The sketch TestServoSpeed increments the value of a variable named pulseWidth by 25 each time through a for loop.
// Loop counts with pulseWidth from 1375 to 1625 in increments of 25. for(int pulseWidth = 1375; pulseWidth <= 1625; pulseWidth += 25)
With each repetition of the for loop, it displays the value of the next pulse width that it will send to the pin 13 servo, along with a user prompt.
Serial.print("pulseWidth = "); // Display pulseWidth value Serial.println(pulseWidth); Serial.println("Press a key and click"); // User prompt Serial.println("Send to start servo...");
After Serial.begin in the setup loop, the Arduino sets aside some memory for characters coming in from the Serial Monitor. This memory is typically called a serial buffer, and that’s where ASCII values from the Serial Monitor are stored. Each time you use Serial.read to get a character from the buffer, the Arduino subtracts 1 from the number of characters waiting in the buffer.

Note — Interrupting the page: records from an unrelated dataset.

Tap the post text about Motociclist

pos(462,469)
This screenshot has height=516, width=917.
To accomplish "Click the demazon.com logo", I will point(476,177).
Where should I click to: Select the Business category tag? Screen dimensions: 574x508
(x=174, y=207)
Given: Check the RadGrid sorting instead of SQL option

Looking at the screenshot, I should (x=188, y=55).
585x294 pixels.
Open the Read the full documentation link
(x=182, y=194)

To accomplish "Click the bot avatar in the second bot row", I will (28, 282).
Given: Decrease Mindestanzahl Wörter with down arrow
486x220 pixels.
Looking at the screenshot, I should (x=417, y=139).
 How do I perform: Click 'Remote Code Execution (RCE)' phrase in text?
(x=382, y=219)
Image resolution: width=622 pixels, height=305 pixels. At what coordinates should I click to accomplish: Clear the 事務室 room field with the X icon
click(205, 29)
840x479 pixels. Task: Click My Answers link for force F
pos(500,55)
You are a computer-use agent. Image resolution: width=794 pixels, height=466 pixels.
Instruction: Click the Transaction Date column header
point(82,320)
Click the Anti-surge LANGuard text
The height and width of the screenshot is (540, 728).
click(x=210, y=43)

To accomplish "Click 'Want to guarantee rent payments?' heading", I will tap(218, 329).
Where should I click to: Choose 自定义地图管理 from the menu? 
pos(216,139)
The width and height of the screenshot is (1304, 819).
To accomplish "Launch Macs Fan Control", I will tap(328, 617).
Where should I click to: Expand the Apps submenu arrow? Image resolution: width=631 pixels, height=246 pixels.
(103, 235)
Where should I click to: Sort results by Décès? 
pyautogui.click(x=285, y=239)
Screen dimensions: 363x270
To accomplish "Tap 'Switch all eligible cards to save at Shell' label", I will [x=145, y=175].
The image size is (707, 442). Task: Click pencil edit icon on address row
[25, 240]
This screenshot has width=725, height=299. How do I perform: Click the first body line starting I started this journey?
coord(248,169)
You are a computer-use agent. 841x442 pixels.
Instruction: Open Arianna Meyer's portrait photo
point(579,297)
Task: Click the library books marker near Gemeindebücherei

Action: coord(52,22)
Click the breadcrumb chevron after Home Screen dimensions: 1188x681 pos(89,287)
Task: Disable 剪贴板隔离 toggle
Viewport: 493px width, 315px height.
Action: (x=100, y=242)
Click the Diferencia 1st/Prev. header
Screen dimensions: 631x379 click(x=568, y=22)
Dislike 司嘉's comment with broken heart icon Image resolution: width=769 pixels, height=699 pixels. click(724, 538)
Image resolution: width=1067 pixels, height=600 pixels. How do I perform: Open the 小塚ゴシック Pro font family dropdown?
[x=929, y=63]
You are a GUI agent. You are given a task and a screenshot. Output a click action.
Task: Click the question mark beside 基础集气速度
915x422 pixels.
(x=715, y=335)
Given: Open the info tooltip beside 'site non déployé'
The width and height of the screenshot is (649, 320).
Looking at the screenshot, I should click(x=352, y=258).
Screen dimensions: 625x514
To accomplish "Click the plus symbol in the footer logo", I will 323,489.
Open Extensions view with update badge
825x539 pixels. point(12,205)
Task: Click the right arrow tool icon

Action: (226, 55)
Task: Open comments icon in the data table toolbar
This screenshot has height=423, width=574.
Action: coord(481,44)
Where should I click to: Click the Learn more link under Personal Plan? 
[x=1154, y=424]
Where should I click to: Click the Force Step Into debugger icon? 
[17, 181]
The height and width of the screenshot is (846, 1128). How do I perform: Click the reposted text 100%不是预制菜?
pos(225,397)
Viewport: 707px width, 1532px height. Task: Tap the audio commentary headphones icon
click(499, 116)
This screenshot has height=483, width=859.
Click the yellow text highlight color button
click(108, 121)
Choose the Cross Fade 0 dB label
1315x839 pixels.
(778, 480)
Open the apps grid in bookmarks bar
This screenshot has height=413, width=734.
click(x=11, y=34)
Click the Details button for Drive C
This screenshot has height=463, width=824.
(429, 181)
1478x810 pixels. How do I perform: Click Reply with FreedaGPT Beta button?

A call to Serial.available will tell you how many characters are in the buffer. This sketch uses while(Serial.available() = = 0) to wait until the Serial Monitor sends a character. Before moving on to run the servos, it uses Serial.read( ) to remove the character from the buffer. The sketch could have used int myVar = Serial.read( ) to copy the character to a variable. Since the code isn’t using the character’s value to make decisions, it just calls Serial.read, but doesn’t copy the result anywhere. The important part is that it needs to clear the buffer so that Serial.available( ) returns zero next time through the loop.
while(Serial.available() == 0); // Wait for character Serial.read(); // Clear character
Where is the while loop’s code block?
The C language allows the while loop to use an empty code block, in this case to wait there until it receives a character. When you type a character into the Serial Monitor, Serial.available returns 1 instead of 0, so the while loop lets the sketch move on to the next statement. Serial.read removes that character you typed from the Arduino’s serial buffer to make sure that Serial.available returns 0 next time through the loop. You could have typed this empty while loop other ways:
while(Serial.available() == 0) {}
...or:
while(Serial.available() == 0) {}; .
After the Arduino receives a character from the keyboard, it displays the “Running…” message and then makes the servo turn for 6 seconds. Remember that the for loop this code is in starts the pulseWidth variable at 1375 and adds 25 to it with each repetition. So, the first time through the loop, servoLeft is 1375, the second time through it’s 1400, and so on all the way up to 1625.
Each time through the loop, servoLeft.writeMicroseconds(pulseWidth) uses the value that pulseWidth stores to set servo speed. That’s how it updates the servo’s speed each time you send a character to the Arduino with the Serial Monitor.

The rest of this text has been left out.